La ragazza, stizzita, si morse la lingua per non replicare, per nulla
abituata a ricevere dei rimproveri, ed inorridì non appena
notò che la rossa era fastidiosamente avvinghiata al braccio
di suo padre, il quale lanciava occhiate disperate qua e là.
Zio Eric finse di soffiarsi il naso per celare le risa.
Approfittando dell’attimo di silenzio che si era appena
creato, Cal Hockley, si fece avanti con aria melliflua, afferrando la
mano della fidanzata. I suoi capelli neri, notò Lily con
disgusto, erano pomposamente impomatati, al punto da sembrare unti.

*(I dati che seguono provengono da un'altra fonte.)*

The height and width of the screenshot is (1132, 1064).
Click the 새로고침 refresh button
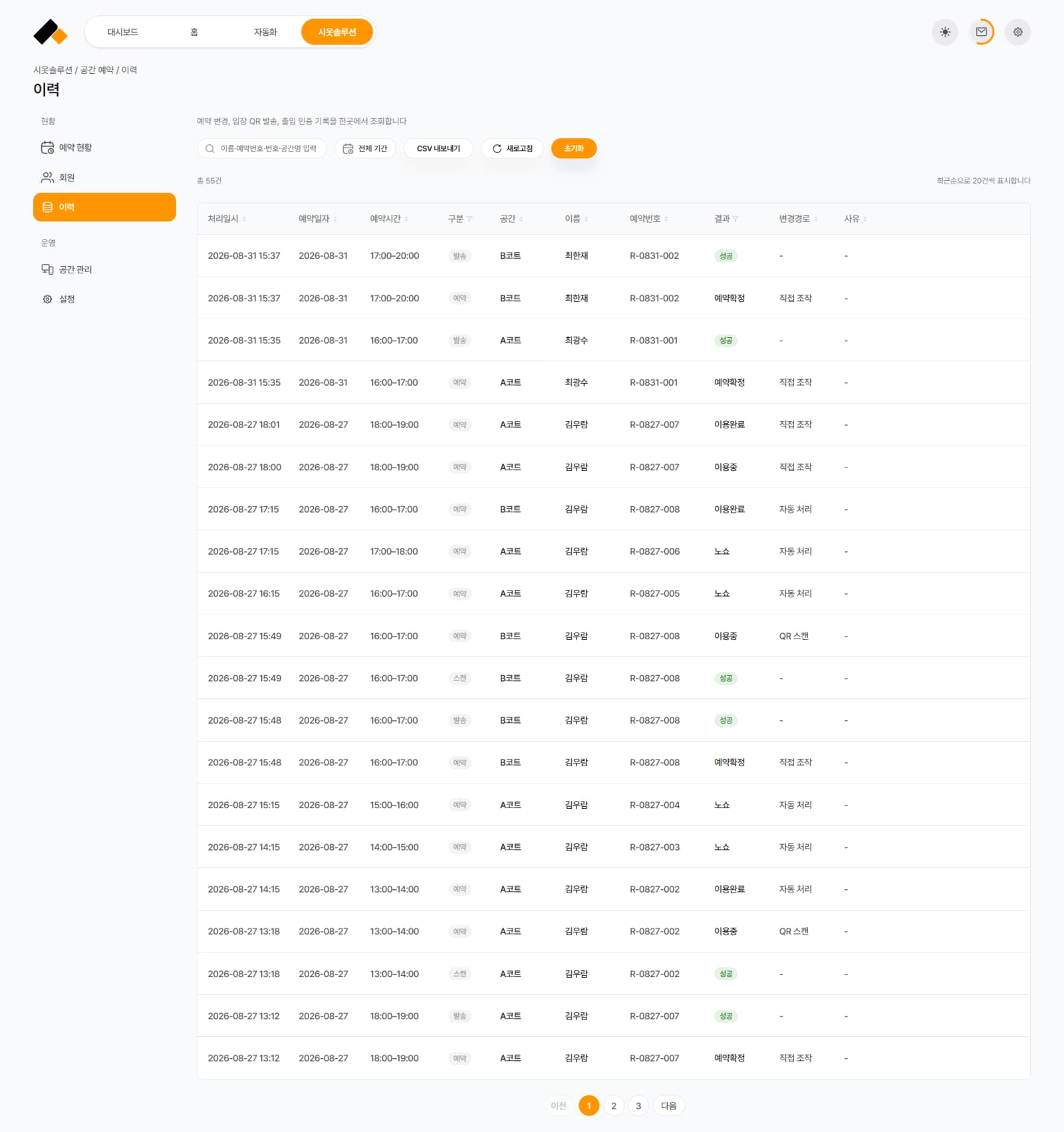tap(512, 148)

- Ti stavamo cercando, Zuccherino – disse,
sorridendo viscidamente - Perché sei scappata via subito? Il
professor Sandler ci stava deliziando con alcune sue interessanti
teorie sulla Lettura
Anglico-Americana fino a poco fa...
- Letteratura Anglo-Americana - lo corresse il signor Sandler, cercando
con nonchalance di liberarsi dalla morsa di Ruth.

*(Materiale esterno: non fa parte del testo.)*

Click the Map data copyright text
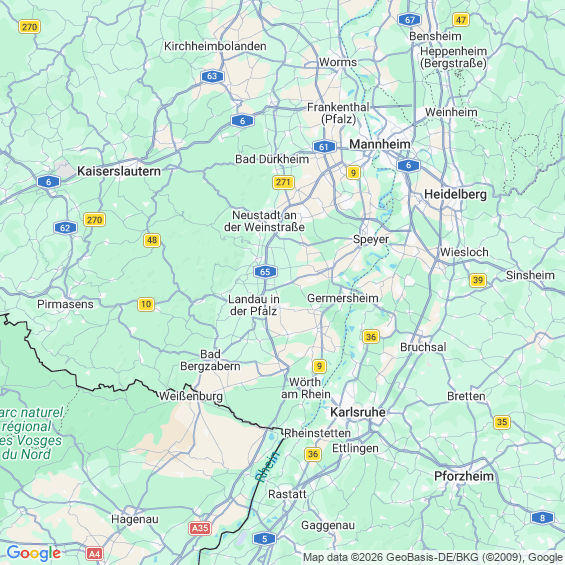Screen dimensions: 565x565 (x=433, y=557)
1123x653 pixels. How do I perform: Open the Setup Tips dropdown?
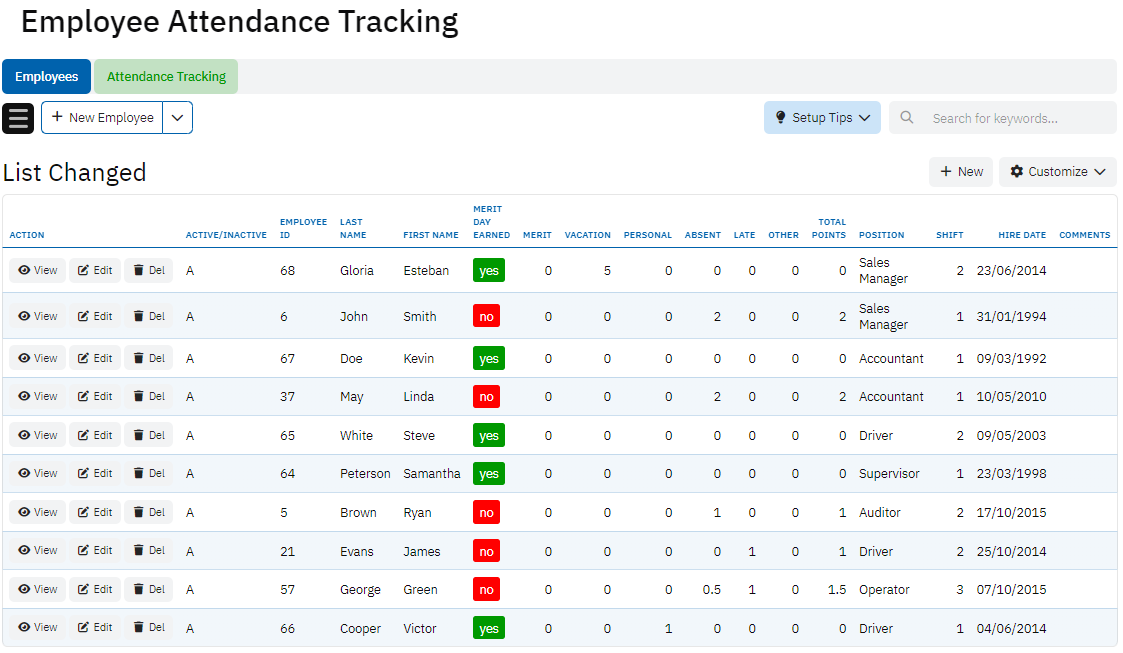822,118
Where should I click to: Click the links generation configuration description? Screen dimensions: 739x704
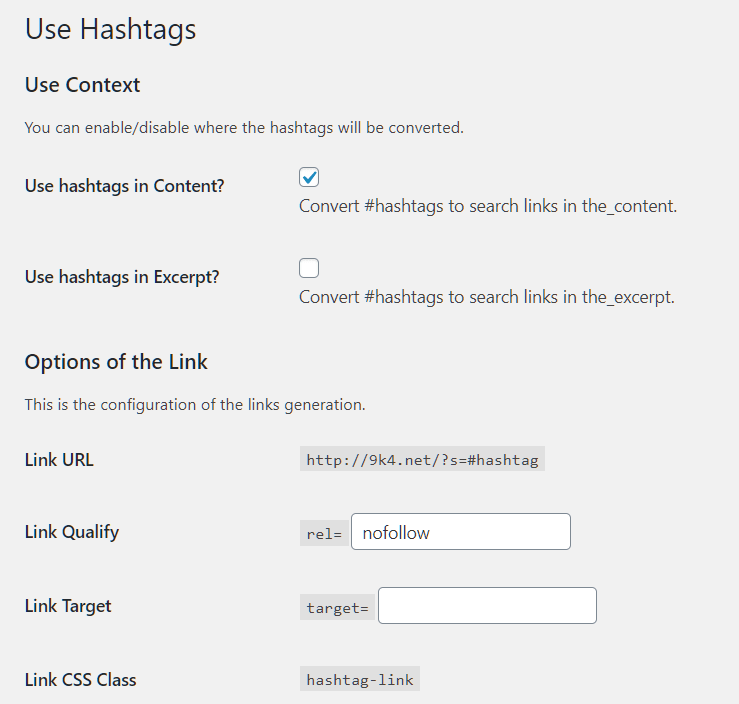(x=195, y=405)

Cal fece finta di non averlo sentito e fissò Rose con fare
mieloso. Lei alzò gli occhi al cielo, si morse le labbra,
ed, infine, borbottò semplicemente: - Scusami, Cal. La
prossima volta avviserò, prima di allontanarmi.

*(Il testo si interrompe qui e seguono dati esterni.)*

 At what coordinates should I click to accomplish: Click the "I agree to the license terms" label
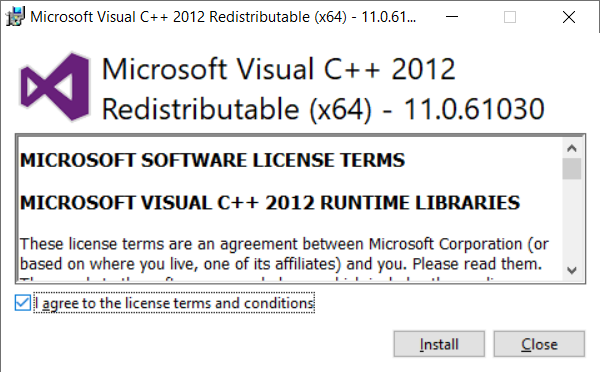tap(174, 303)
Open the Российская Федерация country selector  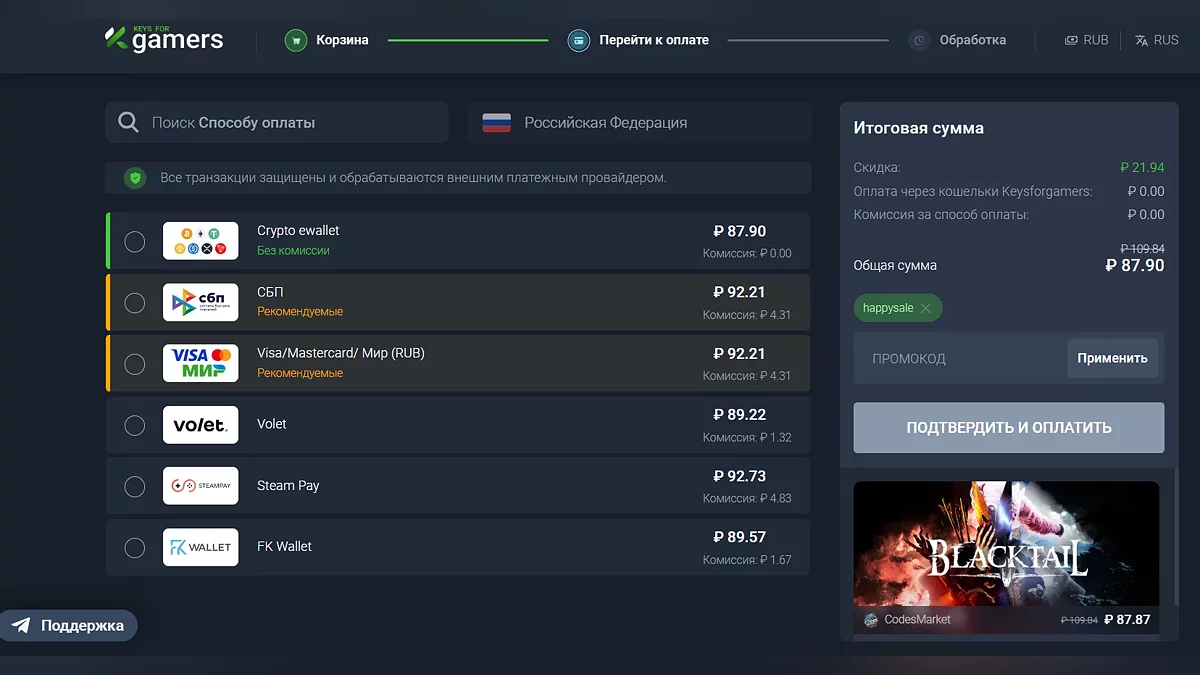[x=639, y=123]
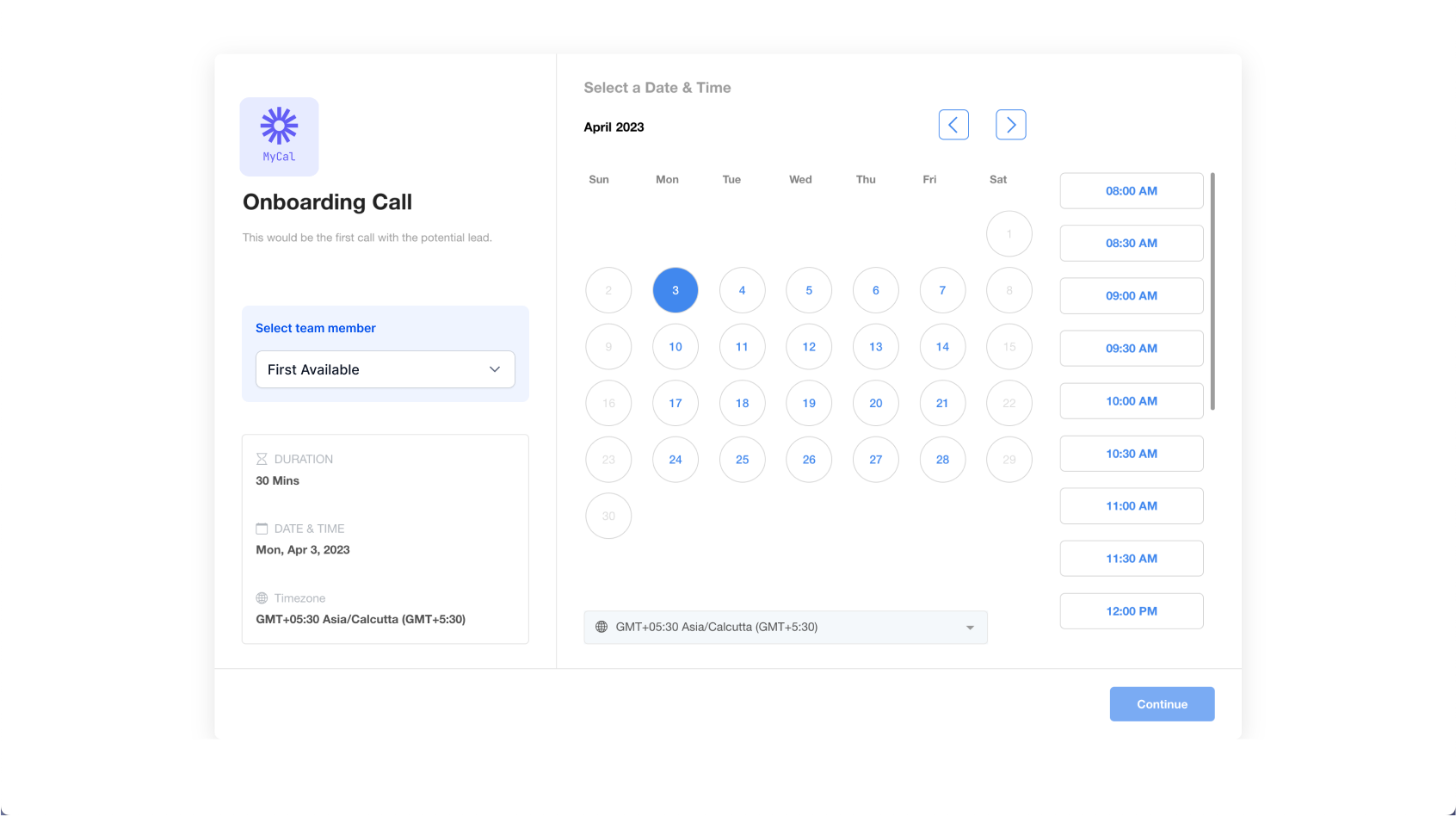Expand the timezone dropdown arrow

(x=970, y=628)
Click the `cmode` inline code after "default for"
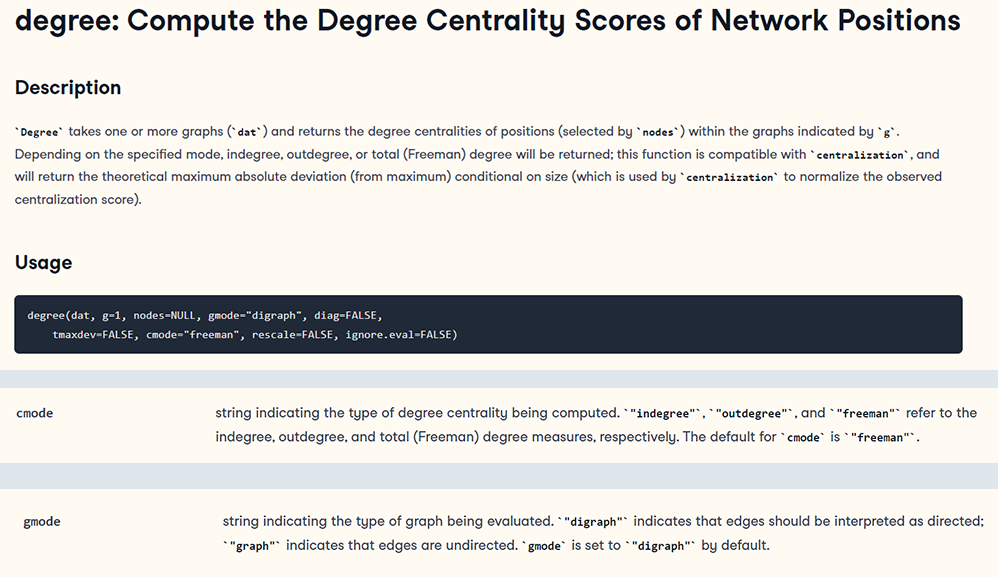The height and width of the screenshot is (577, 998). 803,437
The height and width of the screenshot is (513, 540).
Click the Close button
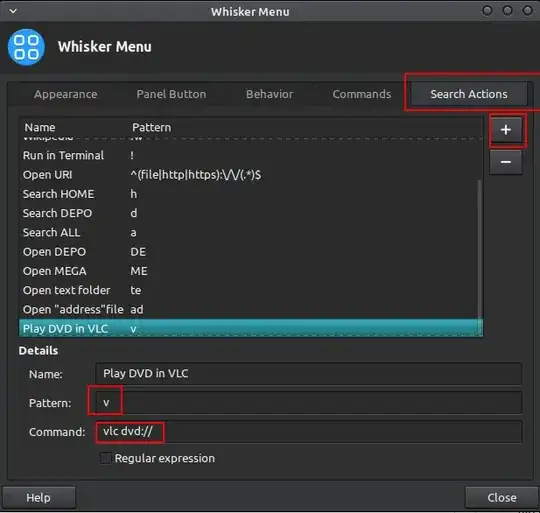tap(502, 498)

Ruth lanciò uno sguardo adorante alla coppia, come se
sentisse già risuonare nella propria testa il motivetto
della loro marcia nuziale, poi domandò ingenuamente alle
sorelle Sandler: - Volete unirvi a noi, ragazze? Pensavamo di assistere
alla partenza da una postazione migliore...
ATTO
II – POV Joelle
- Partenza con un’ora di ritardo. Questo viaggio comincia
proprio bene.
Joelle Grace Conn, domestica e sarta diciannovenne, abbozzò
un sorriso alla vista del volto imbronciato della padroncina Emily, che
non aveva smesso un solo istante di brontolare da quando la famiglia
Browning aveva messo piede sulla nave.
John Browning posò gentilmente la mano sulle spalla della
primogenita, tentando invano di calmarla: - Abbiamo sfiorato un
incidente, tesoro –spiegò, riferendosi al rischio
corso poco prima dalla piccola nave New York, quasi
risucchiata dal Titanic durante la partenza – Sono sicuro che
tra poco salperemo.
- Come no – ribatté l’altra, incrociando
le braccia.
Joelle, che conosceva Emily meglio di chiunque altro, sapeva bene che
il suo malumore non derivava realmente dal tempo di attesa: la
famigliola (composta da padre, madre e tre figli) si sarebbe recata in
America per assistere al matrimonio di una parente e, con
l’occasione, la figlia maggiore, ormai quindicenne, sarebbe
stata introdotta nel mondo dell’alta società. Per
una ragazzina solitaria e scorbutica come Em la prospettiva non era di
certo allettante, tanto più se ad essa si abbinava il
sospetto che i genitori fossero intenzionati a trovarle un marito.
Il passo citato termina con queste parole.